Figure 12b is a linear voltammetric scan for the samples. As can be seen from the diagram, a weak current response is found on the FTO at the lower voltage, which is due to the cathodic current produced by the reduction of H+ to H2 under severe negative pressure. At the same voltage, the sample adding Pd showed a higher current response than the pure MOF. Especially after 3% of the Pd was added to MOF, the sample Pd/MOF 3% showed the most prominent current response. These results are in good agreement with the above test results. It proved that Pd nanoparticles can significantly enhance the hydrogen production activity of MOF in dye-sensitized photocatalytic system.
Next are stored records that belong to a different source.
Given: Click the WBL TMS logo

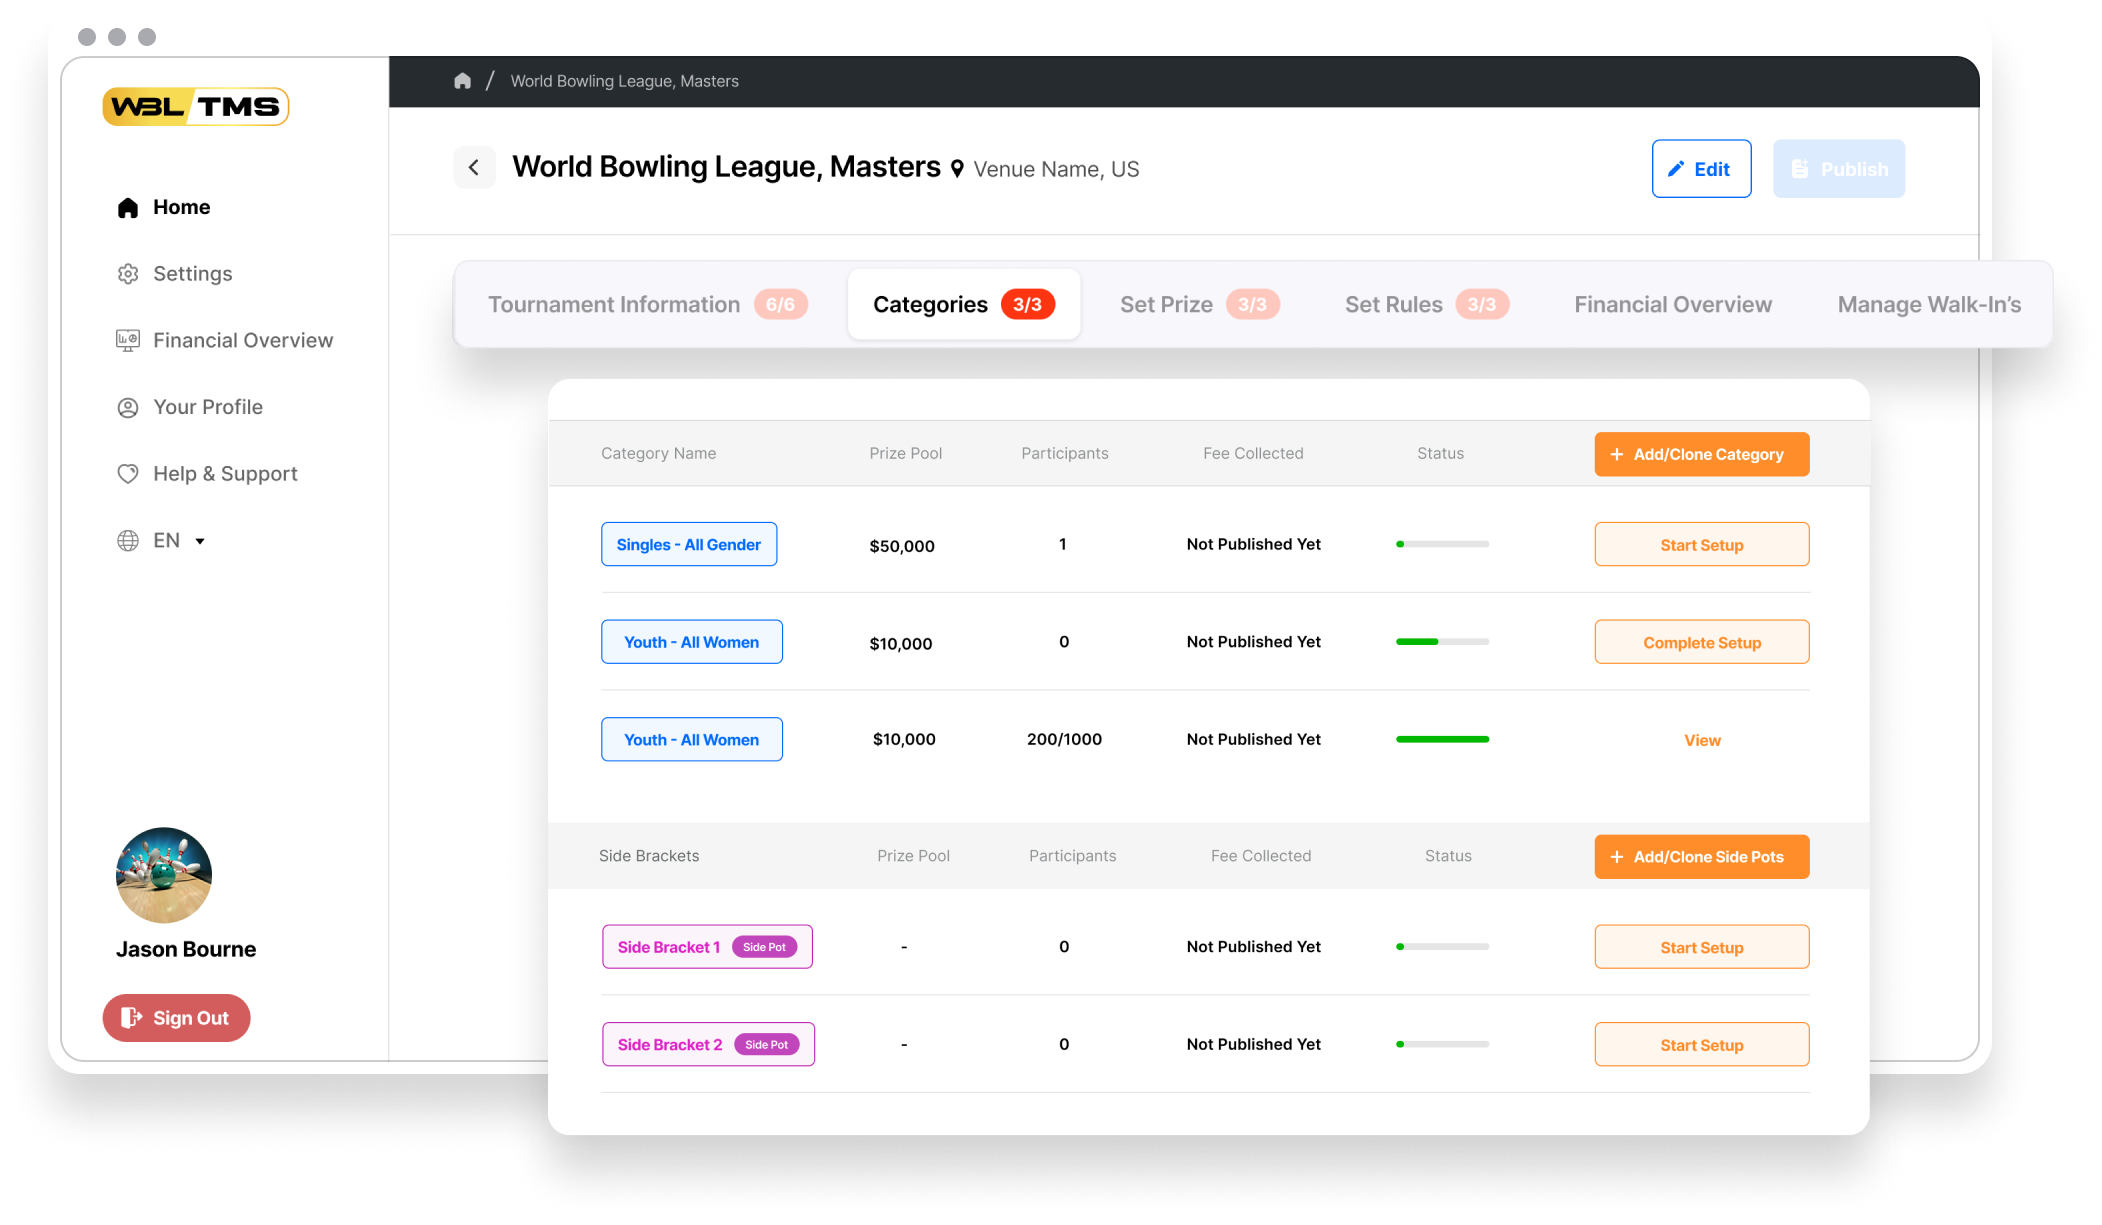Looking at the screenshot, I should [196, 107].
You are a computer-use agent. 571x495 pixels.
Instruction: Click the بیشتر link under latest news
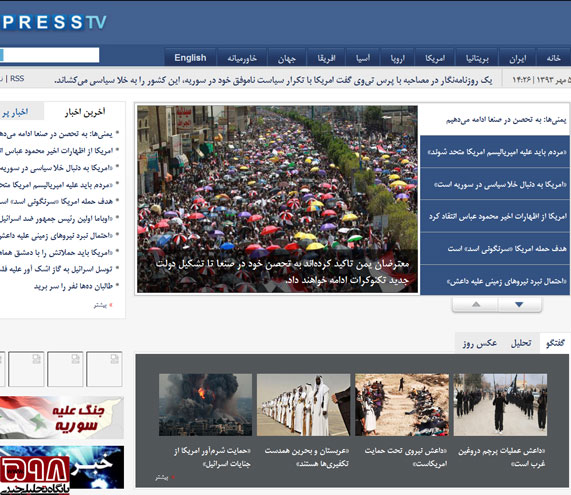pyautogui.click(x=101, y=305)
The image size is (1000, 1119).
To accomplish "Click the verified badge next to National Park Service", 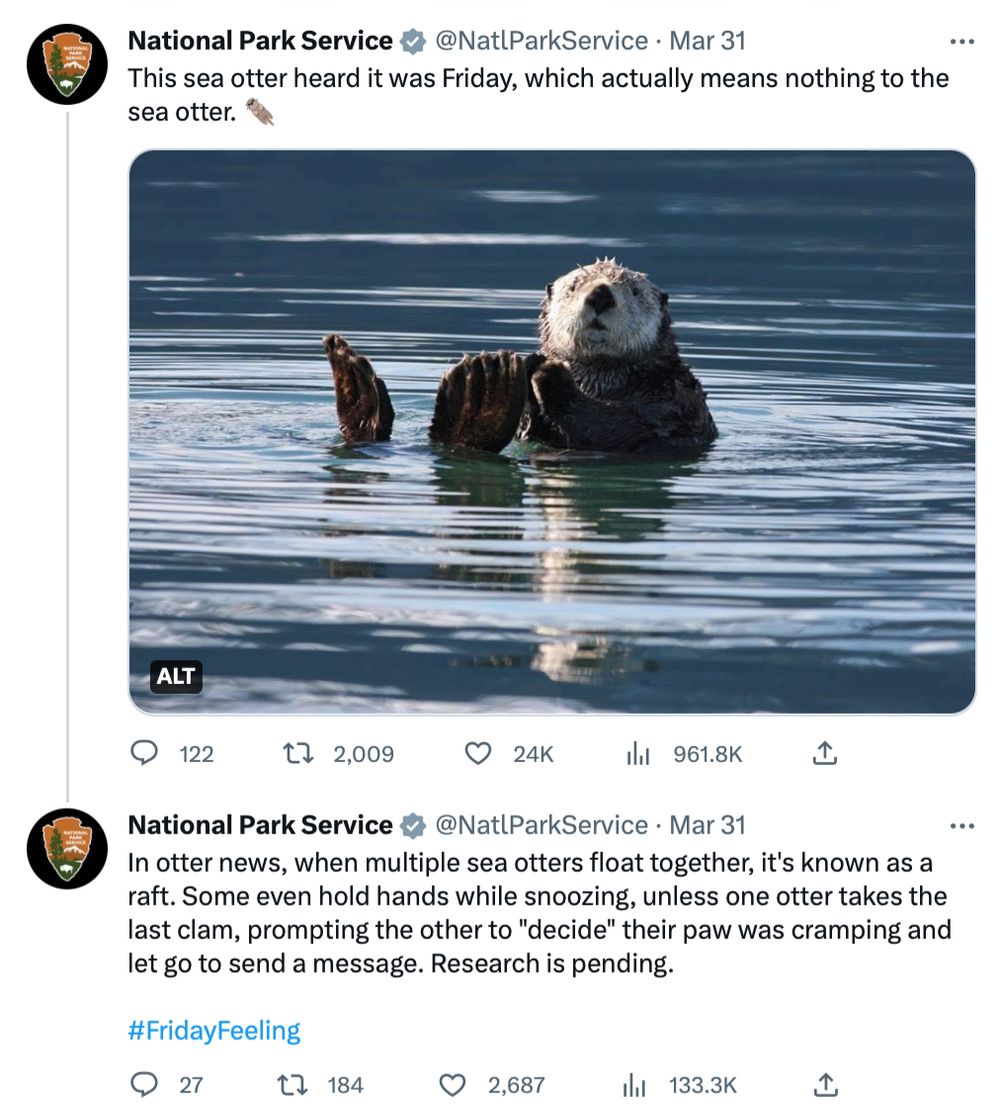I will click(x=412, y=41).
Speculation on the Mechanism for H2 Evolution

Based on the above results, the possible mechanism of photocatalytic hydrogen evolution in EY-sensitized system can be explained in Scheme 1. The large specific surface area of UiO-66 is beneficial to the adsorption of dye molecules. Firstly, a large number of EY molecules were adsorbed onto the surface of UiO-66 by physical adsorption. Then, the ground state of EY absorbs light photo to form singlet excited state EY1*under visible-light irradiation. Singlet excited EY1* rapidly produces the lowest lying triplet excited state EY3* via an efficient intersystem crossing (ISC). In the case of existing TEOA as a sacrificial donor, EY 3*can be reductively quenched and can produce EY−·. Subsequent electron transfer can be obtained by comparing the energy levels. It has been reported that the reductive potential of EY−· is −0.8 V vs. NHE, and the conduction band of UiO-66 is −0.6 V vs. NHE. Therefore, the electrons can actively transmit from EY−· to UiO-66. The accumulated electrons on UiO-66 frameworks will transfer to the Pd nanoparticles, and finally, H+ obtains electrons from Pd to form hydrogen. UiO-66 can function as an excellent electron acceptor and transporter to efficiently prolong the lifetime of charge carriers. Consequently, it improves the charge separation efficiency and the catalytic H2 evolution activity of the Pd/MOF. The UiO-66 has extremely large surface area and well-order porous structures and channels and is conducive to the electron transfer.

Scheme 1
scheme 1

Possible mechanism of photocatalytic hydrogen evolution in EY-sensitized system


The Pd/MOF catalysts were prepared by impregnation reduction. It is important that we have reasonably constructed the dye-sensitized system of Pd/MOF and successfully extended the application of MOF to the visible range. The Pd-loaded Zr-MOF was tested for efficient photocatalytic hydrogen production and exhibited maximal photocatalytic activity (9.1 mmol/g) under visible-light irradiation (λ ≥ 420 nm) with EY as a photosensitizer. The remarkable enhanced properties of which was carefully studied by means of XRD, TEM, HRTEM, XPS, UV-vis diffuse reflectance, and photocatalytic hydrogen production. The results are consistent with each other. The activities of photocatalytic hydrogen production was enhanced twice order of magnitude compared with the pure MOF (0.09 mmol/g). The promotion of photocatalytic hydrogen evolution activity should be attributed to the utilization of the longer wavelength visible light and a great electronic transmission capacity of MOF. The synergistic effect between Pd and Zr-MOF is corroborated by photo-luminescence spectra and electro-chemical and photo-electro-chemical experiments, which demonstrated that the charge separation and the electron transfer are more efficient with the aid of Pd. The possible mechanism had been presented. The EY was employed for increasing absorb band gap of irradiation. UiO-66 could accept and transport electron and contribute to prolong the lifetime of charge carriers. Pd as an active species significantly enhanced the photocatalytic activity for hydrogen evolution.